Тропою испытаний - Григорий Федосеев
Шрифт:
Интервал:
Закладка:
Через несколько минут снова послышался лай, затем возня, но уже ниже по долине. Выбегаю на реку и по льду тороплюсь на звук. За кромкой леса вижу вывернутый лохматый корень. Возле него мечется разъяренный кобель. Он грызет мерзлую землю, корни, пытаясь подобраться к забившейся под карч росомахе. Запрятав в корнях зад, она подставляет ему разъяренную морду, злобно фыркает, готовая броситься на собаку... Наши взгляды с ней встретились. Почуяв опасность, росомаха сильным прыжком вырвалась из-под корня, но была поймана на лету Кучумом. Брызгами взметнулся снег под черным клубком сцепившихся животных. Зубы кобеля все глубже впиваются в горло хищника. Кажется, наступила минута возмездия и за все разбойничьи дела росомахи. Но она не сдается, скребет задними лапами живот кобеля, пытается перебросить его через голову, пастью ловит его лапу.
-- Ату ее, Кучум! -- крикнул я, подбадривая собаку.
Тот мгновенно отскочил от росомахи, вероятно, не узнав моего голоса.
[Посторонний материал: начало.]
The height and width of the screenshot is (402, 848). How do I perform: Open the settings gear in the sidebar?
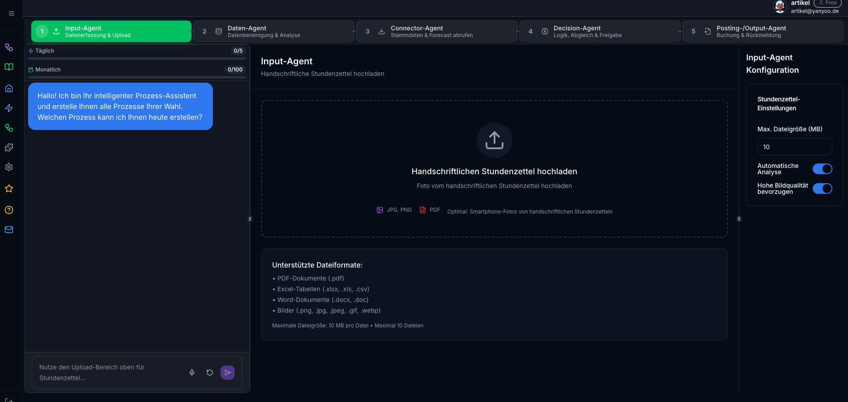pyautogui.click(x=9, y=167)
А хищник, воспользовавшись замешательством, бросается к открытой россыпи, рассчитывая спастись на камнях. Но не так просто уйти от озлобленной собаки. Огромным прыжком Кучум оседлал росомаху, подмял под себя, и они покатились вниз вместе с камнями. Я бегу на помощь. Хищнику все же удалось вырваться. Несколько секунд -- и он на дереве. Кучум повис, вцепившись в хвост росомахи. А та, ухватившись крючковатыми когтями за корявый ствол лиственницы, Держит его. Наконец кобель срывается и валится на снег.
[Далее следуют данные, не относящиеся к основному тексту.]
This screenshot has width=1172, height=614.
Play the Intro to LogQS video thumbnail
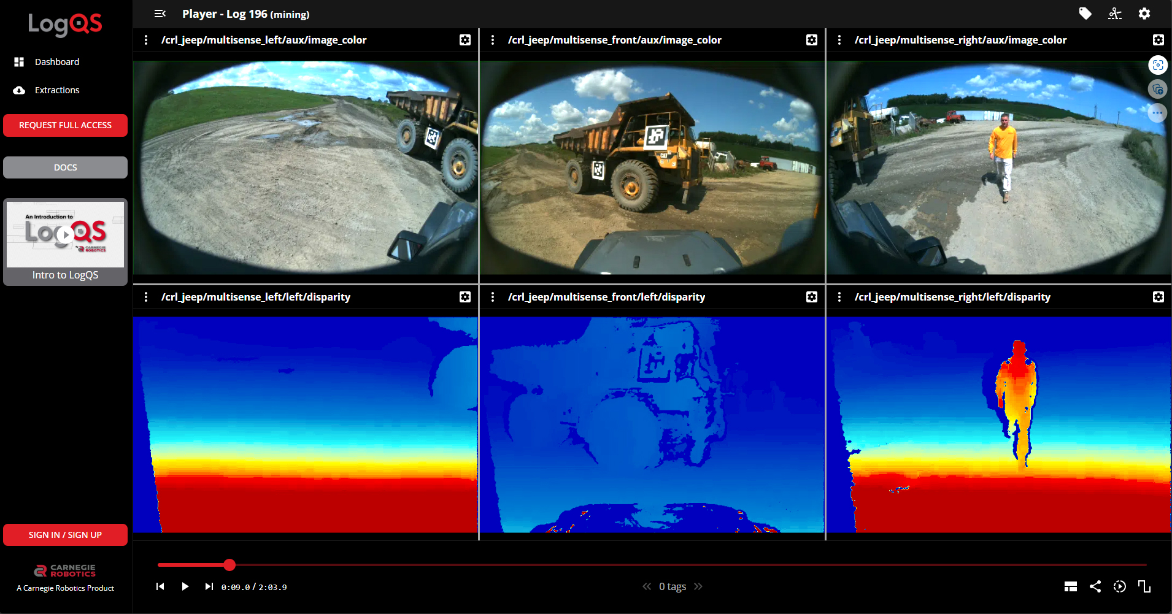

Наступила минута передышки. Росомаха, с трудом поднявшись до вершины, повисла на сучке, согнув и без того горбатую спину. Теперь она напомнила медвежонка. В глазах злоба. Кучум пастью хватает снег, скребет лапами ствол лиственницы и беспрерывно лает.
Я выстрелил. В долине стало тихо. Пока я свежевал добычу, Кучум зализывал раны.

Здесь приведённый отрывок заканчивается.